For Pluto, Another Comedown

Alas, poor Pluto, the dissing just keeps on coming.

Last year, the erstwhile ninth planet was demoted because astronomers had discovered a nearby object, now officially named Eris, that was larger in diameter than Pluto. (According to the latest measurements, Eris is 2,400 kilometers across, compared to Pluto’s 2,200.) If Pluto was a planet, then so was Eris—making it the tenth.

But instead of taking that route, which would have opened membership in the club of planets to other large objects such as the asteroid Ceres and Pluto’s own moon Charon, astronomers decided to get pickier about what defines a planet. Pluto would hence be a “dwarf planet,” one that orbits the Sun but that has insufficient mass to “gravitationally dominate” its region of the solar system—that is, enough mass to sweep away other stuff orbiting there. But heck, at least Pluto was the heftiest, most massive dwarf.
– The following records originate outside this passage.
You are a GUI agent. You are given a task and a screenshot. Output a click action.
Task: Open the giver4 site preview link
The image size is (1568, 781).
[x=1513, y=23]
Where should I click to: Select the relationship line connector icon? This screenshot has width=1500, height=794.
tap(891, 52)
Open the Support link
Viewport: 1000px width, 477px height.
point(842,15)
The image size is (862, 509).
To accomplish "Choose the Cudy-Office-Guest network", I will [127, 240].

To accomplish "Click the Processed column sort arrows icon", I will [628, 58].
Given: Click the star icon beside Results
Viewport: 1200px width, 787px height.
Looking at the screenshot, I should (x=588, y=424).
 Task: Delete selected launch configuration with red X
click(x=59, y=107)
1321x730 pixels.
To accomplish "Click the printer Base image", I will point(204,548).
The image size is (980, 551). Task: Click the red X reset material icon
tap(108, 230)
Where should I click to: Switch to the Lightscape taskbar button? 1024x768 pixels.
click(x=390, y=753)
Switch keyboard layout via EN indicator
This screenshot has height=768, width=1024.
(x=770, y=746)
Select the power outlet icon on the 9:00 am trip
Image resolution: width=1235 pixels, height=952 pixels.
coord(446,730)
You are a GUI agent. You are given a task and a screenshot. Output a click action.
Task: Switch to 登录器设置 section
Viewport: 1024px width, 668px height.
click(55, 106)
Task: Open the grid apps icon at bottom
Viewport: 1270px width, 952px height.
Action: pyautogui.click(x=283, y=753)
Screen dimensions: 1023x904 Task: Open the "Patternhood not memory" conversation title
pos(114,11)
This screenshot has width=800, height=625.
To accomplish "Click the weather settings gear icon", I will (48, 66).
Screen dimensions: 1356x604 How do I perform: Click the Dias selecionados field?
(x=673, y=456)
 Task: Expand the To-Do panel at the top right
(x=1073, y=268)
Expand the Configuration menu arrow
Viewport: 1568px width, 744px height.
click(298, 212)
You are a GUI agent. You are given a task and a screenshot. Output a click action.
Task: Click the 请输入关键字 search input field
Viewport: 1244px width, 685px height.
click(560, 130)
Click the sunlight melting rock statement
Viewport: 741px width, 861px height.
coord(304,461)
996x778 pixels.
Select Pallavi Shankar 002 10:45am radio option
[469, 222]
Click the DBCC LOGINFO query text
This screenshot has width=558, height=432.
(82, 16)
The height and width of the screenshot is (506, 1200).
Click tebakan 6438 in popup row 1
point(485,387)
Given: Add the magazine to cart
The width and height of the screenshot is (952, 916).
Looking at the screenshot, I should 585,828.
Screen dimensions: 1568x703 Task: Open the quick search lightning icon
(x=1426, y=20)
Pluto fans who never got over last year’s ouster had better brace themselves. In a paper in tomorrow’s issue of the journal Science, astronomers Michael Brown (who discovered Eris in 2003) and Emily Schaller of the California Institute of Technology report that Eris, having gotten Pluto kicked out of the club of planets, is at it again. Using the Hubble Space Telescope and the telescope at the Keck Observatory, the Caltech astronomers calculate that Eris has a mass 27 percent greater than Pluto’s. That puts its density at 2 grams per cubic centimeter, suggesting a composition of ice and rock very similar to Pluto. “In addition to being the largest, Eris is also the most massive known dwarf planet,” the scientists write. Any hope that Eris is an air head—all diameter and no heft—is now gone.

“This was Pluto’s last chance to be the biggest thing found so far in the Kuiper belt,” said Brown. “There was a possibility that Pluto and Eris were roughly the same size, but these new results show that it’s second place at best for Pluto.”

Pluto could not be reached for comment.